**Action item**
Render the part of the material that opens with the line containing "What do you see at coordinates (222, 19)" and closes with the line containing "center [222, 19]." as a numbered list, omitting blank lines.
─── Information supplied ───
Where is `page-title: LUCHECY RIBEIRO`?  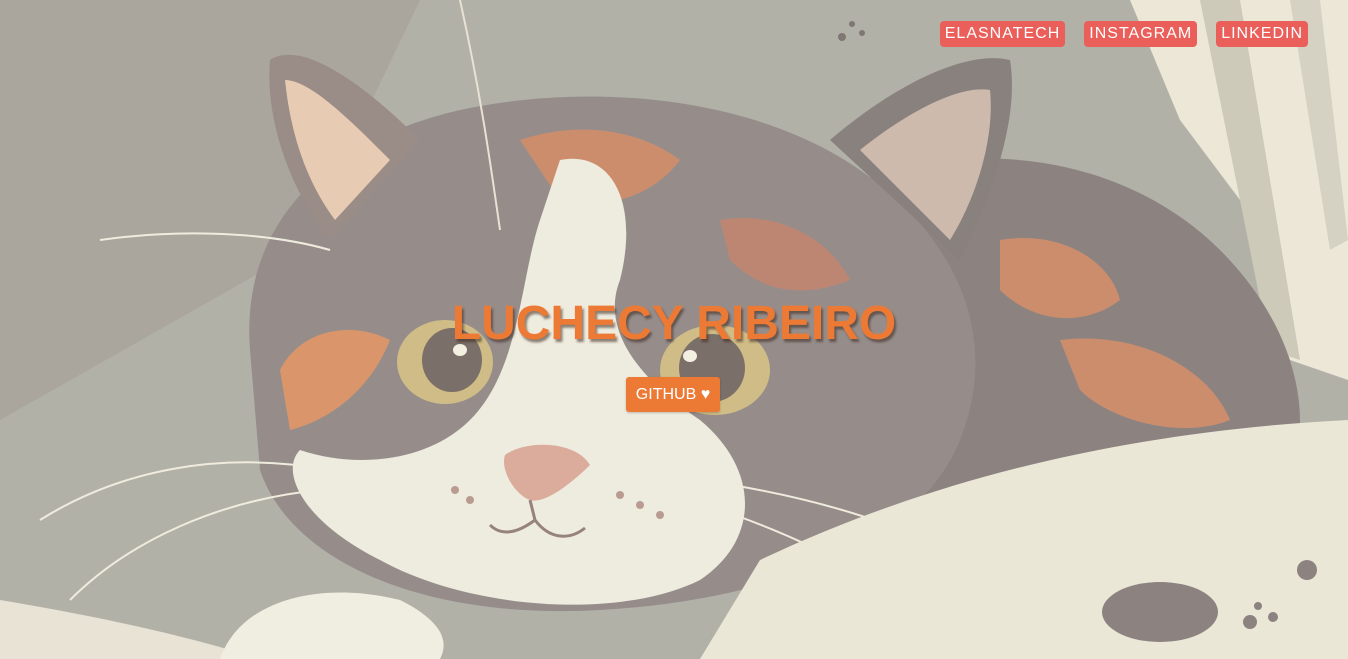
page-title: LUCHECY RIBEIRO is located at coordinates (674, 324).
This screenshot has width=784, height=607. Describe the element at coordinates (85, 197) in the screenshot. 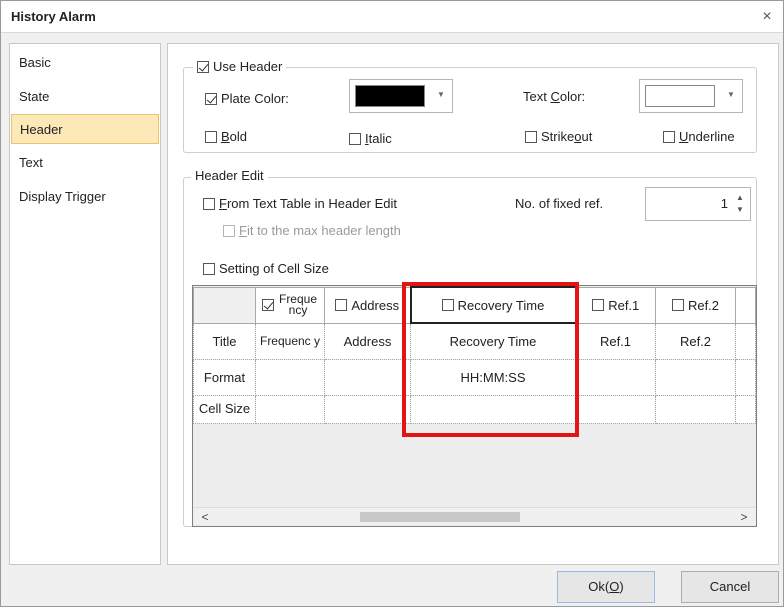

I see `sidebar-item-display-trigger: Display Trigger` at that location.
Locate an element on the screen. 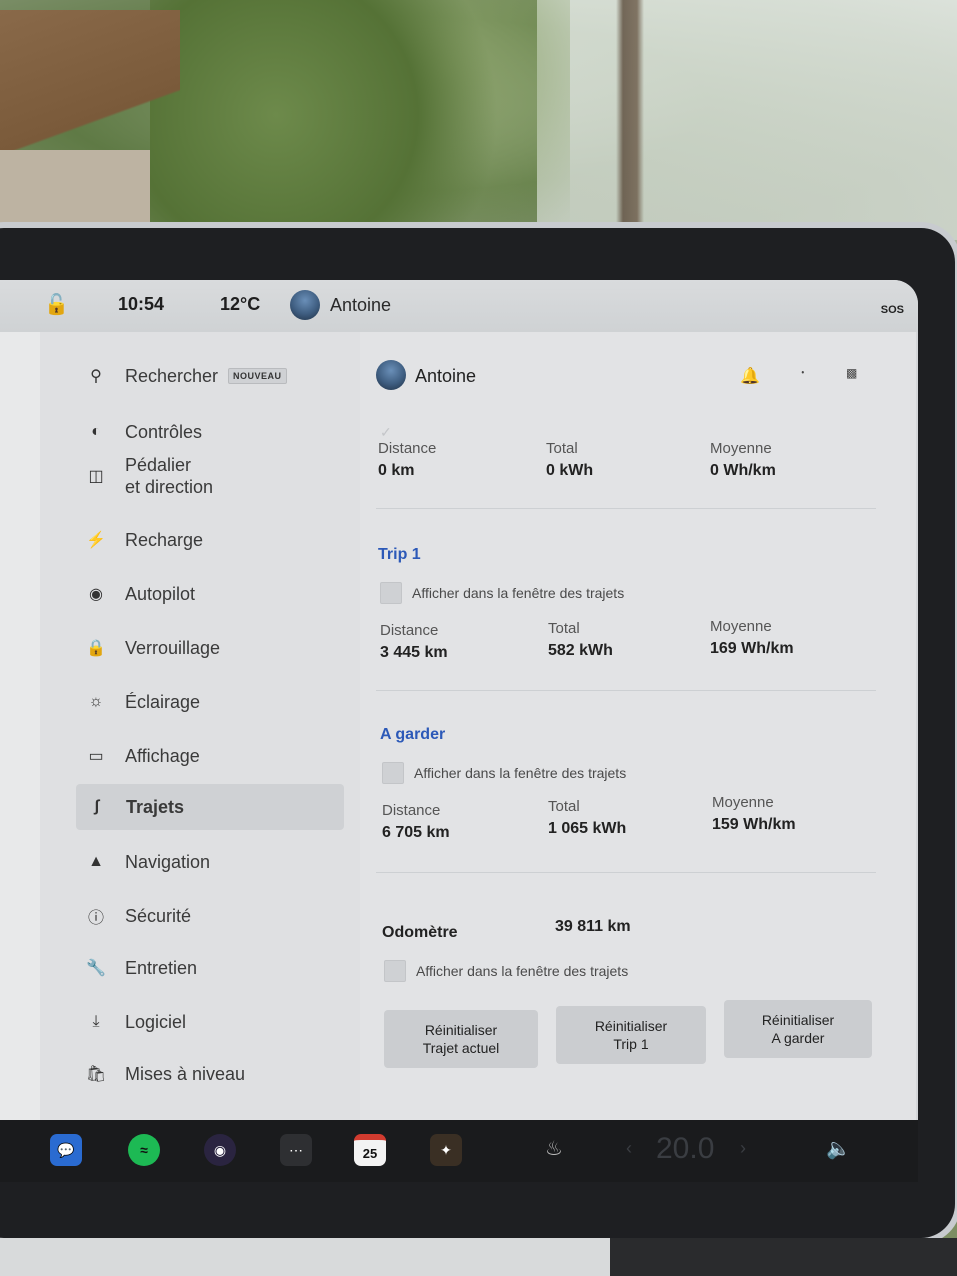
───
─── Information supplied ───
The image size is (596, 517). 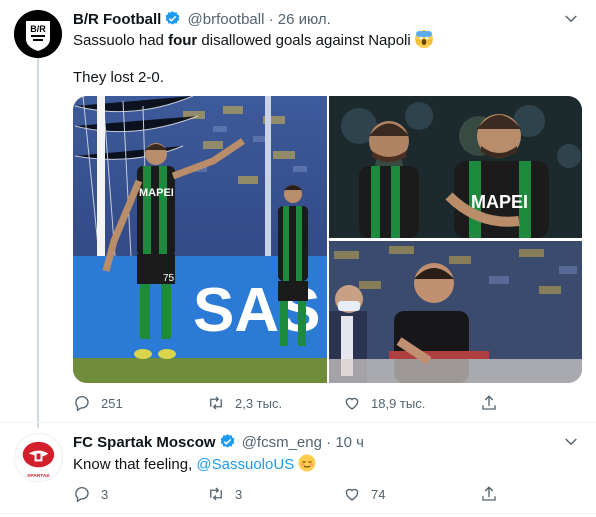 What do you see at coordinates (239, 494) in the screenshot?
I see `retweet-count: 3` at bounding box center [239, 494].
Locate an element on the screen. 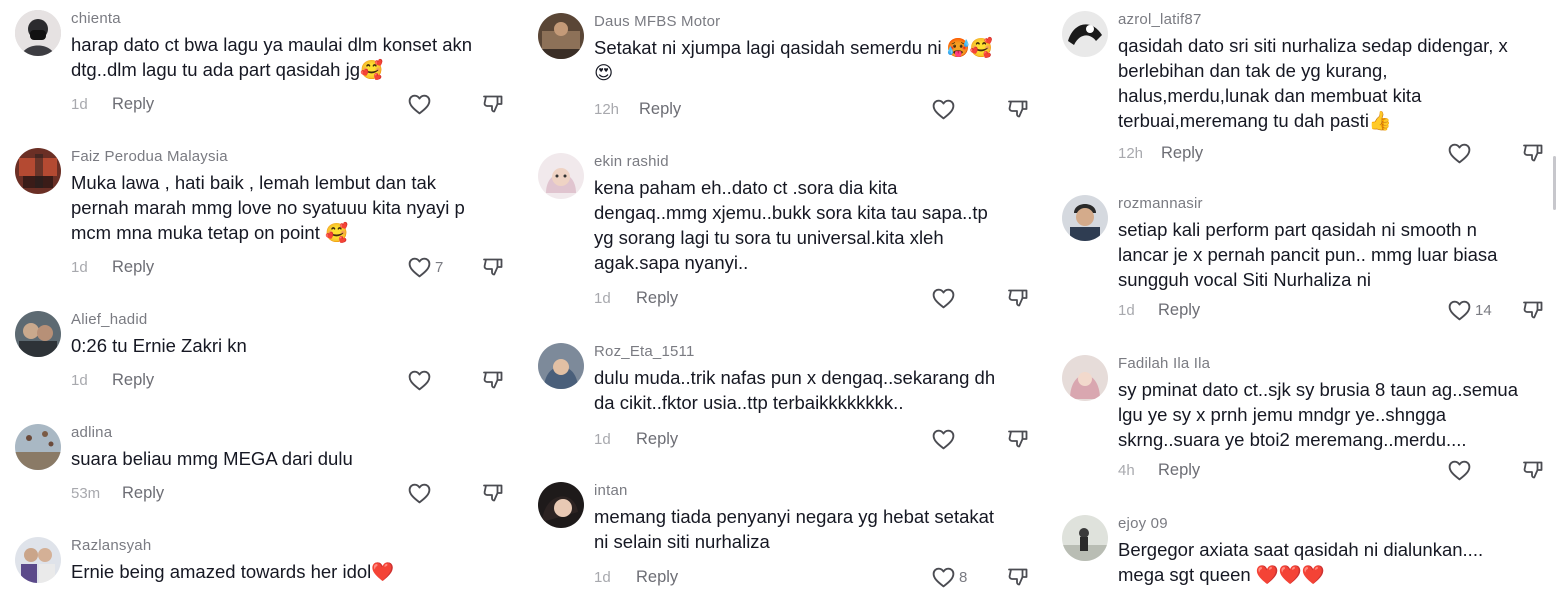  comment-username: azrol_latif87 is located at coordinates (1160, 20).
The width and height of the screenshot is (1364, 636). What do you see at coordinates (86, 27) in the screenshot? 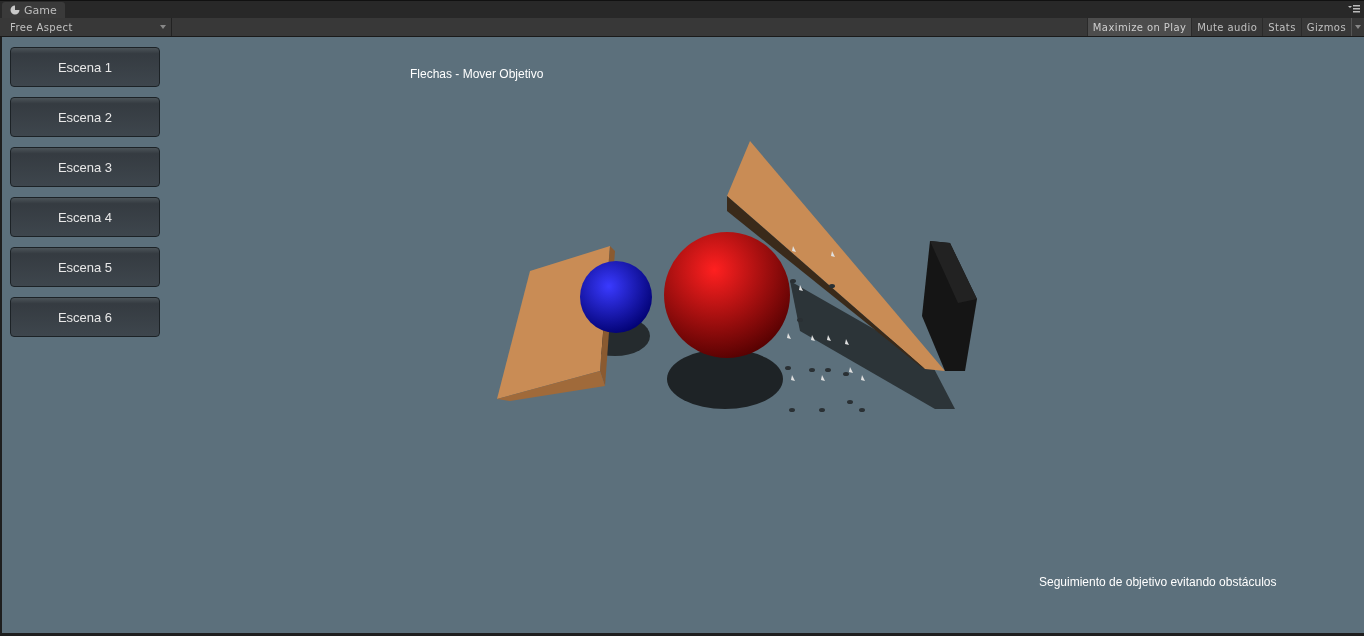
───
─── Information supplied ───
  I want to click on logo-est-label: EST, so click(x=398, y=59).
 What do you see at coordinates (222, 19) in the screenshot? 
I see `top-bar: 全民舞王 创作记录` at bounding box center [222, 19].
───
**Output below**
1.  What do you see at coordinates (222, 19) in the screenshot? 
2. I see `top-bar: 全民舞王 创作记录` at bounding box center [222, 19].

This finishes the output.